SOURCE DOCUMENT

# GoPro Shotgun Mount



## plhsurfer (Jun 28, 2005)

Sitting around this evening with my brother and we figured a nice clean mount for the gopro on my Franchi shotgun. 
Removed the sling mount and was able to insert a screw thru the end cap. 
Used the tripod mount for the gopro and I was in business. 

Will post up some hunting results when I go in a few days.


----------



## plhsurfer (Jun 28, 2005)

Another pic


----------



## YeagerSights (Jul 13, 2010)

Can't wait for the videos. Looks like a sweet setup.


----------



## Bird (May 10, 2005)

Cool. That gives me an idea for my new hog gun. Green light on top, suppressor on barrel, GoPro mounted to forward sling stud. Christmas cabbage to you Surfer!


----------



## snapperlicious (Aug 11, 2009)

Pretty cool but the video is gonna be upside down.


----------



## Bird (May 10, 2005)

snapperlicious said:


> Pretty cool but the video is gonna be upside down.


There's a setting in the camera that allows you to invert the image...The GoPro folks have thought of pretty much everything.


----------



## shauntexex (Dec 12, 2007)

Except there SITE being down on Xmas day! Camera won't work without updating via website


----------



## jdusek (Apr 7, 2006)

Very cool.


----------



## Backlash Billy (Nov 22, 2009)

Better practice, the camera don't lie! LOL


----------



## Brad Beaulieu (May 10, 2006)

Daley's Hunt and Fish near me carries all kinds of gun mounts for those. They have one to fit almost every gun.


----------



## sotx23 (May 4, 2010)

Very cool, looking forward to footage


----------



## POCaddict (Oct 5, 2011)

Here's my setup on my shotgun.










And, here's the result with the test video.

Test video on youtube


----------



## Law Dog (Jul 27, 2010)

Looks great!


----------



## plhsurfer (Jun 28, 2005)

That's a nice mount also. I think I will add it in addition to my end cap mount and that way I can change out during the hunt. Thanks!


----------



## Brad Beaulieu (May 10, 2006)

POCaddict.. How do you manage to aim with that mounted like that?


----------



## POCaddict (Oct 5, 2011)

MATERIAL SUPPLIED

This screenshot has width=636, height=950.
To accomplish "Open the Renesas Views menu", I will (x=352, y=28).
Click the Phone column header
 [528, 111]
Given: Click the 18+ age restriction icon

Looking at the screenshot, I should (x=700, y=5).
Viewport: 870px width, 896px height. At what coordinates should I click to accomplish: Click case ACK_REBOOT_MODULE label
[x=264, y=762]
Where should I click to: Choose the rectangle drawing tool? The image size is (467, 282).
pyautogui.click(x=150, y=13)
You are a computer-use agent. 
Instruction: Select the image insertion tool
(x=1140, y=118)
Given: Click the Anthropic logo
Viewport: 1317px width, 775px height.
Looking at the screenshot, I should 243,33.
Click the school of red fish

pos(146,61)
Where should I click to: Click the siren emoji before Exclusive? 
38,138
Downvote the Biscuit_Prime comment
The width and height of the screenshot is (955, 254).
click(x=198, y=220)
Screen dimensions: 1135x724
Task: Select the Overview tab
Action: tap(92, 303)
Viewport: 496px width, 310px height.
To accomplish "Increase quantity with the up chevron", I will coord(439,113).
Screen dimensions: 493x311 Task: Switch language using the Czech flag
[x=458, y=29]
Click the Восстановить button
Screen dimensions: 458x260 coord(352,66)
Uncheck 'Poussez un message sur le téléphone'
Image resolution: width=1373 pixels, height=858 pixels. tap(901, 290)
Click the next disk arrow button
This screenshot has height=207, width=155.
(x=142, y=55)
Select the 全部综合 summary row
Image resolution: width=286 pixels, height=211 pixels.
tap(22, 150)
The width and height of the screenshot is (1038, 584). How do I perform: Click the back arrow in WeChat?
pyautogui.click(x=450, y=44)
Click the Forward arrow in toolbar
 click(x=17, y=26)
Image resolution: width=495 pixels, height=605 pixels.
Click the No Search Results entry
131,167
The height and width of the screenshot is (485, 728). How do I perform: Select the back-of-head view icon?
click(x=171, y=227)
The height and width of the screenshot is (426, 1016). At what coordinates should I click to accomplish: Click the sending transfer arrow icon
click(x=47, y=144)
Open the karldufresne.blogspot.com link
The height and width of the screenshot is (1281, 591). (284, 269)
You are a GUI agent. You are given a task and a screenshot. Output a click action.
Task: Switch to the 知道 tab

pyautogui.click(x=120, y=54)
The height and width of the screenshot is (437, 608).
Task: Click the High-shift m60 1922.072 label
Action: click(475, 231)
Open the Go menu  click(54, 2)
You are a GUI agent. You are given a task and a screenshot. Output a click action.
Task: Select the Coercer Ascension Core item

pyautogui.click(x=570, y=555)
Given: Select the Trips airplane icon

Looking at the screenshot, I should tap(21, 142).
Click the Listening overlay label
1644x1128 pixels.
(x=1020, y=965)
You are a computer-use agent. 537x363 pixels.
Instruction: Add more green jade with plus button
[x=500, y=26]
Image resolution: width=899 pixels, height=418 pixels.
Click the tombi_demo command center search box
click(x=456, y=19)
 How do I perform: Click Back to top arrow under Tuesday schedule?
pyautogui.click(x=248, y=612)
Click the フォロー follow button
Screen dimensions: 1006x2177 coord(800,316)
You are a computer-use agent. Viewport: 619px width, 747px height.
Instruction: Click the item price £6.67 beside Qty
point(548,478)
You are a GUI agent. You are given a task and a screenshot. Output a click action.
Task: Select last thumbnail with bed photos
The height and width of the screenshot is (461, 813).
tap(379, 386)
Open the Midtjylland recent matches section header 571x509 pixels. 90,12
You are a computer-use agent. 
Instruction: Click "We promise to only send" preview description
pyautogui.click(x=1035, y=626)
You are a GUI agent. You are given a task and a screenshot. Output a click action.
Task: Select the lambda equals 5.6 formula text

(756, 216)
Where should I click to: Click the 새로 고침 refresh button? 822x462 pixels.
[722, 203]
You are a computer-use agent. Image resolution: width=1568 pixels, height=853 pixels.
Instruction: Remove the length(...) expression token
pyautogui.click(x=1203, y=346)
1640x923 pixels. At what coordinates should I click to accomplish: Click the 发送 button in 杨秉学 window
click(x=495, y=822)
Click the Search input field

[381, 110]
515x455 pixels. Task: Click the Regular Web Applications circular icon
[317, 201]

EXERCISE REQUIREMENTS
A: Can you resize the coordinates in the listing's answers, from the line with "You are a computer-use agent. Image" up to and including the line with "click(x=495, y=822)", by multiplying each one by 1.7 and rounding to whole numbers with halves rounded up? Give back only those lines, requests included.
B: Could you extend the forum thread about the GoPro shotgun mount from the point where it stops?

RESULTS BY TASK
A:
You are a computer-use agent. Image resolution: width=1568 pixels, height=853 pixels.
Instruction: Remove the length(...) expression token
pyautogui.click(x=2045, y=588)
1640x923 pixels. At what coordinates should I click to accomplish: Click the 发送 button in 杨秉学 window
click(x=842, y=1397)

B:
I have a big enough window to see what I'm shooting at. I looked at it 3 times before I placed the mount. Should be fine...


----------



## Brad Beaulieu (May 10, 2006)

Good option. Thanks. post up some video of that mount!


----------



## plhsurfer (Jun 28, 2005)

Made a dog mount today while waiting for the game to start.
Dog does not look happy b/c he expects some water time when the vest goes on, not posing for pictures.


----------



## Law Dog (Jul 27, 2010)

Great ideas, good looking pup!


----------



## Drundel (Feb 6, 2006)

Any videos of them being hunted yet? My problem is most gopro vids have that horrible fisheye view. I have a cheaper lidcam that works pretty good, but has flaws.


----------



## plhsurfer (Jun 28, 2005)

Drundel said:


> Any videos of them being hunted yet? My problem is most gopro vids have that horrible fisheye view. I have a cheaper lidcam that works pretty good, but has flaws.


The GoPro Hero3 Black Edition allows you to film in 3 different Field of Views at 1080p, Ultra Wide, Medium and Narrow.

The only video that I have to show at the moment is one that I did of a friends dog. I slowed the video down to 1/8th speed, filmed in 1080p. Not sure if they HD version will link, you might have to change the settings to view in 1080 on the youtube player.


----------



## shauntexex (Dec 12, 2007)

Drundel said:


> Any videos of them being hunted yet? My problem is most gopro vids have that horrible fisheye view. I have a cheaper lidcam that works pretty good, but has flaws.


Check out our video from last year. Most if it was shot using go pros except the decoying (Sony Mark V). We will have another one coming out at the end of season. So far the only complaint from the hero 3 black edition is the battery life. We are only getting about an hour and a half at best.


----------



## plhsurfer (Jun 28, 2005)

shauntexex said:


> Check out our video from last year. Most if it was shot using go pros except the decoying (Sony Mark V). We will have another one coming out at the end of season. So far the only complaint from the hero 3 black edition is the battery life. We are only getting about an hour and a half at best.


I had similar results when having the wifi turned on. Getting better results when not using wifi and going manual.


----------



## Law Dog (Jul 27, 2010)

That looks like some awesome hunting Shauntexex, great video!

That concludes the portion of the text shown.